As a result of the increased budget, my team was approved for a second in person attendance at the 2025 Black Hat Conference in August to be held in Las Vegas. My team has 6 open headcount positions that I am looking to fill to include threat hunting engineers, pen testers, and security architect. We have requested booth space and a sponsor role. I and my team of 5 who are planning to attend want to set up a "Lightning Recruiter" introductory sessions to reach as many candidates as possible and collect as many resumes onsite as possible at the conference.

This will be my team's first time recruiting candidates at an industry conference using the lightning recruiter format in lieu of individually meeting with candidates organically.
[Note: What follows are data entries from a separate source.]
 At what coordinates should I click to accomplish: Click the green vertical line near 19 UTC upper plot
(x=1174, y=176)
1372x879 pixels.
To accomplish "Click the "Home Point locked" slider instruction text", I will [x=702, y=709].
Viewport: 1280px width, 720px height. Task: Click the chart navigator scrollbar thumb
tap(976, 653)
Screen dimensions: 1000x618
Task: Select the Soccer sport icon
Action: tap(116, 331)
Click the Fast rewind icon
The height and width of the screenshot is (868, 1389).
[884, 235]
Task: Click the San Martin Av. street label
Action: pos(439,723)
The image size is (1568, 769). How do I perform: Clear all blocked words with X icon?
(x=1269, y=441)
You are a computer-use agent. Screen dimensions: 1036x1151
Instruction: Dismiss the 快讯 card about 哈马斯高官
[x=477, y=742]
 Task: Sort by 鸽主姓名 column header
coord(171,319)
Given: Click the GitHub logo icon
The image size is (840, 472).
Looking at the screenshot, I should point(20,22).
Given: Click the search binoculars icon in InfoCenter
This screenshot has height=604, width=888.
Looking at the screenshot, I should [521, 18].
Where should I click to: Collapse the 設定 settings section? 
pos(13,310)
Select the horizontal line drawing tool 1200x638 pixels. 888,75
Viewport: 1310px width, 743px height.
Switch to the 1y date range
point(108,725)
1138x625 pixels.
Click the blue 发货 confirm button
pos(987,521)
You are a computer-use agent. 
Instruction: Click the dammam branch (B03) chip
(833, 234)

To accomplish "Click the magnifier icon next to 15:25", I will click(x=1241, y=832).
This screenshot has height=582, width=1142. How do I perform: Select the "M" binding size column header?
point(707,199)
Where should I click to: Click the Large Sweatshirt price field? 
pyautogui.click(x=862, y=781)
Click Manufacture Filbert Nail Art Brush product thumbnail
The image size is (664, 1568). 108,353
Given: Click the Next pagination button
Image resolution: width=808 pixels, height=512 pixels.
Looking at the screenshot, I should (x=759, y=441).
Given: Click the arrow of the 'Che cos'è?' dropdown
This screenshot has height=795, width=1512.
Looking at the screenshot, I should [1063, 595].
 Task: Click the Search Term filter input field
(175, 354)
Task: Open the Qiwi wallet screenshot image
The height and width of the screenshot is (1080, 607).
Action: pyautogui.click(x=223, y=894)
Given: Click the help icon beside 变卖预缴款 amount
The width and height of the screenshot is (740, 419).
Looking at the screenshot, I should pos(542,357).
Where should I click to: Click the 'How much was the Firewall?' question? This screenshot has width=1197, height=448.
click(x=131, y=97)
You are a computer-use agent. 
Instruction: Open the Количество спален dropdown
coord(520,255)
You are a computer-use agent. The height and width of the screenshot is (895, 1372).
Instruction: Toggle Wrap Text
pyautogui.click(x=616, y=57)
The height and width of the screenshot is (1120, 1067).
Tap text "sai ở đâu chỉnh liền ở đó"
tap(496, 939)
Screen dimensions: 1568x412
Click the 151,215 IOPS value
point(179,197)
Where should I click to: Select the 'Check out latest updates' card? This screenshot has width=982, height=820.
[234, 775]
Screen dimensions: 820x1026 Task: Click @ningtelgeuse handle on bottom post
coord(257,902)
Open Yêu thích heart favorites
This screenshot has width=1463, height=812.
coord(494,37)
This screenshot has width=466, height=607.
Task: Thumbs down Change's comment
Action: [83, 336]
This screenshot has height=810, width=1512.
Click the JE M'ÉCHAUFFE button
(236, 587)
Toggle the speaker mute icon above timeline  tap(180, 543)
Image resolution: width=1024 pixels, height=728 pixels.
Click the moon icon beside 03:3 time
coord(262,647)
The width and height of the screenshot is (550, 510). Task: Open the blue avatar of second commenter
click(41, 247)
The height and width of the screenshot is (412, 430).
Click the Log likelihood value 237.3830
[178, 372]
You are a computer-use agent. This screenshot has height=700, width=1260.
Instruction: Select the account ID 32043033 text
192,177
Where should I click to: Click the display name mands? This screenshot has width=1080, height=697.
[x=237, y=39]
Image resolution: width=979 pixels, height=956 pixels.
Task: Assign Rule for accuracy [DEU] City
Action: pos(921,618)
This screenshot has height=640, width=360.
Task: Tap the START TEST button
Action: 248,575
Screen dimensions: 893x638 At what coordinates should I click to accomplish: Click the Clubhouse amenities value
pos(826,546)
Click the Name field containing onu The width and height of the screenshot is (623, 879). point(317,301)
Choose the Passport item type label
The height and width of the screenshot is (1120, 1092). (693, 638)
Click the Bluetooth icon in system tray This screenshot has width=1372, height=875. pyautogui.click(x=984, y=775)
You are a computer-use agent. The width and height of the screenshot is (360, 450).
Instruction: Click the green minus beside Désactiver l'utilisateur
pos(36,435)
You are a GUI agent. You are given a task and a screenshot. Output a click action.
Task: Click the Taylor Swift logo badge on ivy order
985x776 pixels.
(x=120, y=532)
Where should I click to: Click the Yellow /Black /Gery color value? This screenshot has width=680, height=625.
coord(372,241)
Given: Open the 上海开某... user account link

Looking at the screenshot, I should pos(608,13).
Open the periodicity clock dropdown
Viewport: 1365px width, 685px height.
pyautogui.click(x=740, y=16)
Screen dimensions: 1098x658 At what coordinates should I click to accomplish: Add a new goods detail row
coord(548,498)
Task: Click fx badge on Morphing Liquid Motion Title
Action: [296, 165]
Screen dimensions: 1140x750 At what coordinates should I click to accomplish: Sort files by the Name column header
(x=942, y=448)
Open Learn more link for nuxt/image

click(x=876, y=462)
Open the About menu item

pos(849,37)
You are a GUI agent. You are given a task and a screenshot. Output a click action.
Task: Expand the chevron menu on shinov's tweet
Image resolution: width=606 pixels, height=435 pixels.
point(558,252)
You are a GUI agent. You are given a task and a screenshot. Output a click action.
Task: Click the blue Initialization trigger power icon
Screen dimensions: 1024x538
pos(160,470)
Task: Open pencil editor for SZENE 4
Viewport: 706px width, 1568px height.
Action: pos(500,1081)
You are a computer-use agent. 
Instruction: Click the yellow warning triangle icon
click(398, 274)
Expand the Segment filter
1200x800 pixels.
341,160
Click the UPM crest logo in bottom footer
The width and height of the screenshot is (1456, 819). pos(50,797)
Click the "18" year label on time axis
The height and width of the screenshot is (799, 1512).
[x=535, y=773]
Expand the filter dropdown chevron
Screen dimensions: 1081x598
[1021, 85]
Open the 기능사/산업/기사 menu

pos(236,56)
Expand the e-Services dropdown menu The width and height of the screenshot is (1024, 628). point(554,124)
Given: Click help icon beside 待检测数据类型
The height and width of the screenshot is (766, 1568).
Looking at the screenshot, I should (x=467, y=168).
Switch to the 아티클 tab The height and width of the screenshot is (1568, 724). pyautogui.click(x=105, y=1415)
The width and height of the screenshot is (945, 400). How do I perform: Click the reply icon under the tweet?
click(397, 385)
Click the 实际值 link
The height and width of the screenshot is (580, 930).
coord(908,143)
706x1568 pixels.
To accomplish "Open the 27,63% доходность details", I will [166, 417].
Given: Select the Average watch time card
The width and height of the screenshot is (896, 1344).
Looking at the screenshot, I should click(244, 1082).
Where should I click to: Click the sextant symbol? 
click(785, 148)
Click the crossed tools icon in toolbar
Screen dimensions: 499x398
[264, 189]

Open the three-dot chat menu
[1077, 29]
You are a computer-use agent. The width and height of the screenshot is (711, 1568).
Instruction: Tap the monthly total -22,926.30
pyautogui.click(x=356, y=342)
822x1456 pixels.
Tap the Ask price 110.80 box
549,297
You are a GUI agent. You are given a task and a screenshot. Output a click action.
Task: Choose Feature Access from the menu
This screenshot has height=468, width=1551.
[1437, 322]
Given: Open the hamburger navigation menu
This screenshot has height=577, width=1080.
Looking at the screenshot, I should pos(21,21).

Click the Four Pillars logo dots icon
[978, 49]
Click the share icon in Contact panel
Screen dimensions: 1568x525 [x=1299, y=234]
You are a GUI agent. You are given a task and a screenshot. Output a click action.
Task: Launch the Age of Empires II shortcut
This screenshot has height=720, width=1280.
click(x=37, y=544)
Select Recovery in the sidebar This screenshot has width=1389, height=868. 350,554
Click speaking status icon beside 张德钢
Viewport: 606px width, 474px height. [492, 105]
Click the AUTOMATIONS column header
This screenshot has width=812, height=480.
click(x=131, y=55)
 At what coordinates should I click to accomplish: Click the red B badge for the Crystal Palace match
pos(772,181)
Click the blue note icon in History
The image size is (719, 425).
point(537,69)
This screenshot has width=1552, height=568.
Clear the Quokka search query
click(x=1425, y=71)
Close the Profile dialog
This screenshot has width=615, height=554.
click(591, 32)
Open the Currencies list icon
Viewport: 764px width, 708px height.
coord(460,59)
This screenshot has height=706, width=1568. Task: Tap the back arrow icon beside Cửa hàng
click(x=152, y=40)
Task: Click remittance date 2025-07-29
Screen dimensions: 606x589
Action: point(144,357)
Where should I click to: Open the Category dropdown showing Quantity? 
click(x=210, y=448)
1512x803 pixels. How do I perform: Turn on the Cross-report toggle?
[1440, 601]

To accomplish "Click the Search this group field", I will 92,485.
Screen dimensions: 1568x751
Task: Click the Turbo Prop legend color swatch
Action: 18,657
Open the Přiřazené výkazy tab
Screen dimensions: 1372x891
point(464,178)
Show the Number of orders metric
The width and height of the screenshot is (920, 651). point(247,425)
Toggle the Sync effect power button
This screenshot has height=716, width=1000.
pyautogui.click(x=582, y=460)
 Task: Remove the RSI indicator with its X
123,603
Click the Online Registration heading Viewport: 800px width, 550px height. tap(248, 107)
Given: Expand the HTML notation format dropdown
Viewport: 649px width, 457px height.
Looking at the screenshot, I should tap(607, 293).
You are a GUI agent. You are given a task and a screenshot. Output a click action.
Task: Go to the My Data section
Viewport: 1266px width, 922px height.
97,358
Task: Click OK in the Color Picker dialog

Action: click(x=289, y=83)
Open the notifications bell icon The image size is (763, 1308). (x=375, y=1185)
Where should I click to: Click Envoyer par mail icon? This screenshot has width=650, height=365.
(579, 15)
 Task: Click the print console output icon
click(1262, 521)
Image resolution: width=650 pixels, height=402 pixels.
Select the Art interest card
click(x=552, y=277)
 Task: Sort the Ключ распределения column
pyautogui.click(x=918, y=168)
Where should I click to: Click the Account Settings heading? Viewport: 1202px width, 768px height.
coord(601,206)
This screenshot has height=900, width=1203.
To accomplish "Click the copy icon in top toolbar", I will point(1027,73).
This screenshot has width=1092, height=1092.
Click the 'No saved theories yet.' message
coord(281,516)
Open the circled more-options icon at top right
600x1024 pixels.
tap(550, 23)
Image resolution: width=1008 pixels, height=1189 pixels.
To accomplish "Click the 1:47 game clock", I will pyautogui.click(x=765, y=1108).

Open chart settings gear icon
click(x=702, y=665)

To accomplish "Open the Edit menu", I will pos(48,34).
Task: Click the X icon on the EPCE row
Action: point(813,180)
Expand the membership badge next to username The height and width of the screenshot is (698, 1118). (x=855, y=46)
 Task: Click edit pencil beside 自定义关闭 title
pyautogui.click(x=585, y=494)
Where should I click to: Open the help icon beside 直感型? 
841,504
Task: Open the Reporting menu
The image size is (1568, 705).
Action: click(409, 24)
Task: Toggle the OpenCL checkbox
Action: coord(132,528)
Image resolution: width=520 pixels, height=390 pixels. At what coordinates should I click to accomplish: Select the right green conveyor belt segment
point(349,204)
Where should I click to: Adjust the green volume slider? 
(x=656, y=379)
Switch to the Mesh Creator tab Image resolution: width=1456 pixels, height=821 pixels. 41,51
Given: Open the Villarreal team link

Some of my teams concerns:

  • Traditional time slot of 10 - 15 minutes per candidate may be insufficient to screen professional background well.
  • That candidate experience at our recruiting booth will be chaotic due to high volume of candidates we are expecting as we are a very large corporation and professional contacts who have attended Black Hat conferences in the past said candidate volume was heavy.

In a scenario where an open format lightning recruiter format of introductory interviews are planned for targeted roles at industry conferences:

  • How can the extremely fast and tight time slot of 10 - 15 minutes be used to sufficiently screen for role suitability and legitimacy of past professional experience?

  • How can candidate experience chaos be minimized if high number of candidate volume can be expected and there will be limited time and bodies to screen the prospective employees?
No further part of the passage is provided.